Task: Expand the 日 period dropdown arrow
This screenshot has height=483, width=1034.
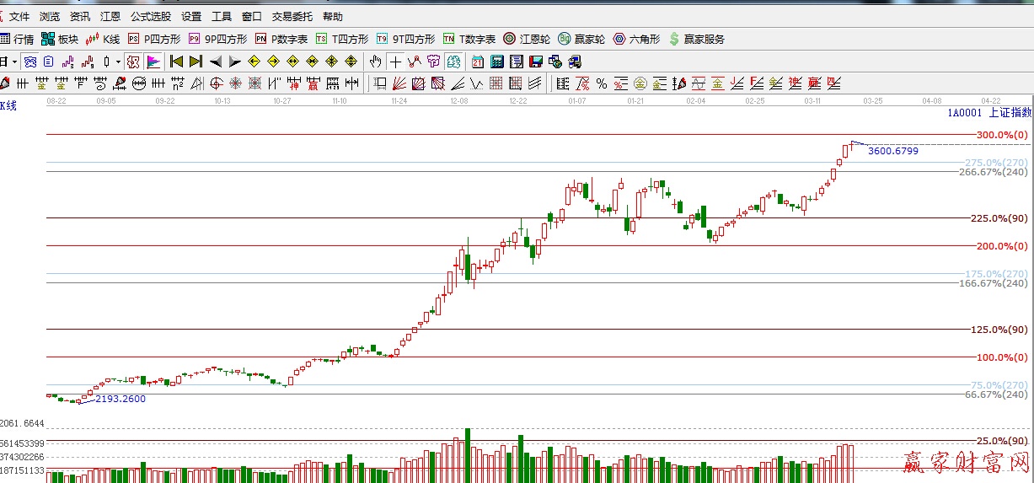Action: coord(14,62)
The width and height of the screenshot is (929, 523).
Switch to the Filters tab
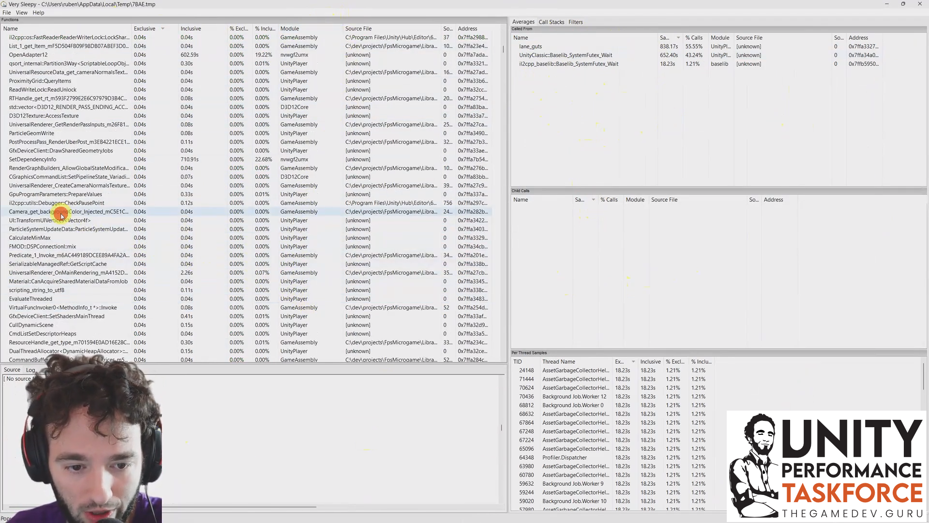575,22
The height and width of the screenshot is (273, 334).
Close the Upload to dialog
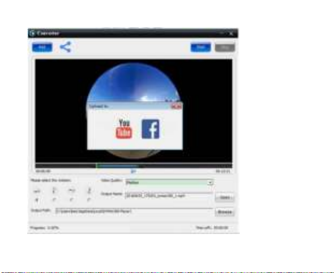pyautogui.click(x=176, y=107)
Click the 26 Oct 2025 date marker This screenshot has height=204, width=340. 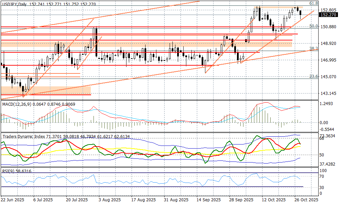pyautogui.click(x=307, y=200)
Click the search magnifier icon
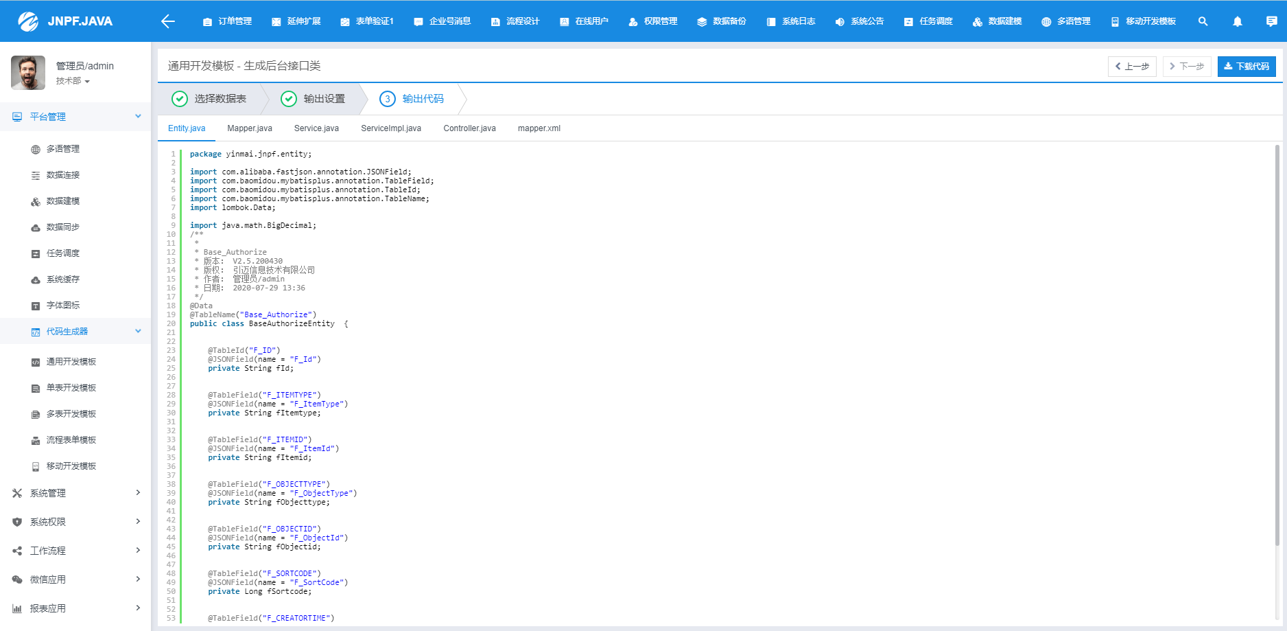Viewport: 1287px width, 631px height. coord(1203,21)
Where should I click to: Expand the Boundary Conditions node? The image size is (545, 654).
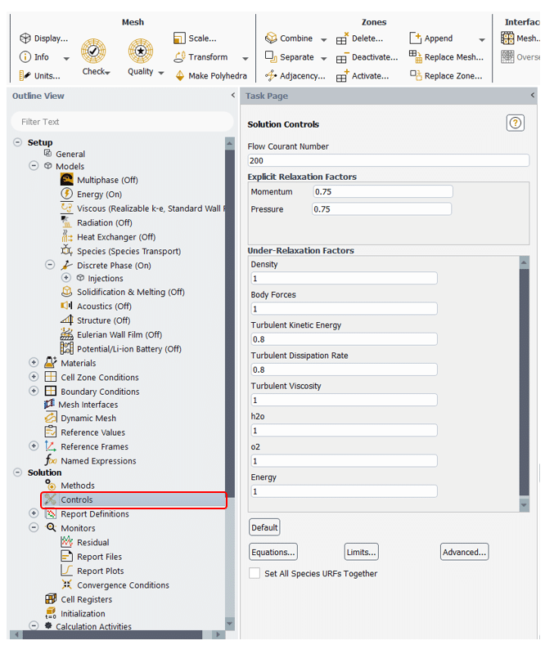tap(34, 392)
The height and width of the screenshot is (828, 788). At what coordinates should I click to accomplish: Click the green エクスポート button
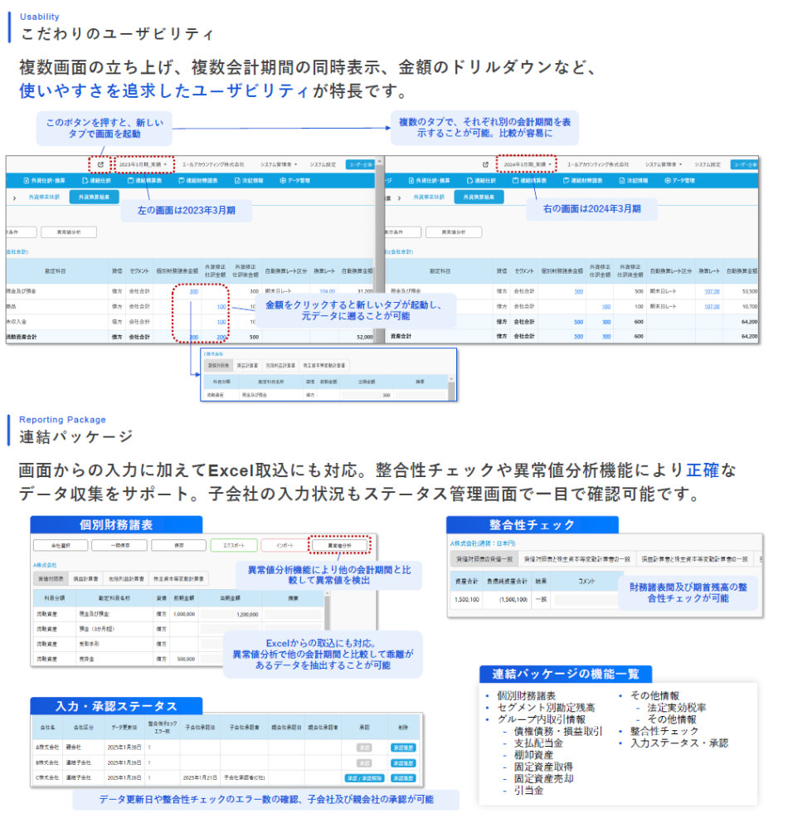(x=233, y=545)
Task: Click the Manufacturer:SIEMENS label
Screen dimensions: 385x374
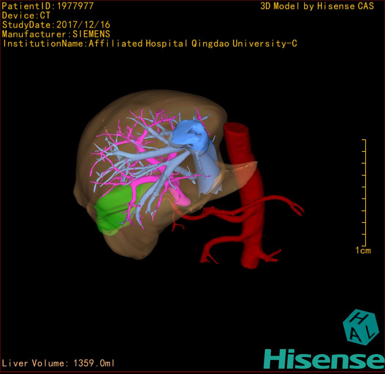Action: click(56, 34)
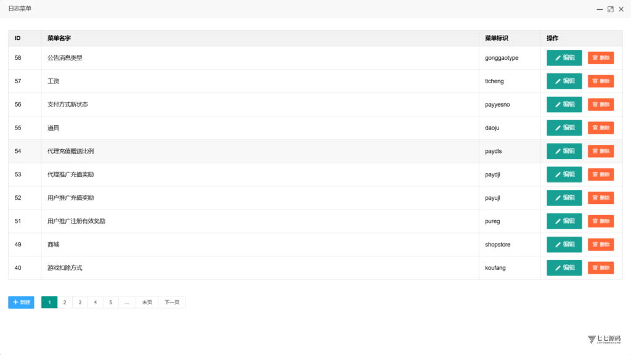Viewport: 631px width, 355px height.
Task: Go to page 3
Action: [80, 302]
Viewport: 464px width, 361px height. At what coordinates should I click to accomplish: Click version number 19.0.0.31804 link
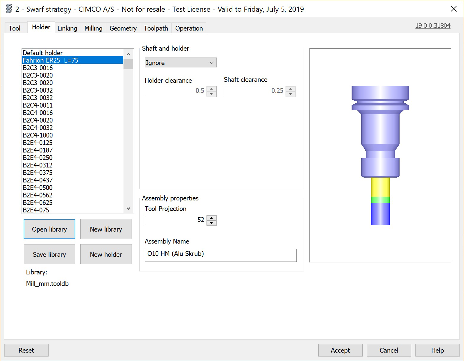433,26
○ ○ ○ ○ ○
**DIRECTIONS:**
Output the rows above exactly as they appear, from the first row through the line containing "pyautogui.click(x=176, y=107)", with both ends included. Leave the pictures out.

**FINAL RESULT:**
Task: Expand the 日 period dropdown arrow
This screenshot has height=483, width=1034.
Action: coord(14,62)
The width and height of the screenshot is (929, 523).
Switch to the Filters tab
575,22
The height and width of the screenshot is (273, 334).
Close the Upload to dialog
pyautogui.click(x=176, y=107)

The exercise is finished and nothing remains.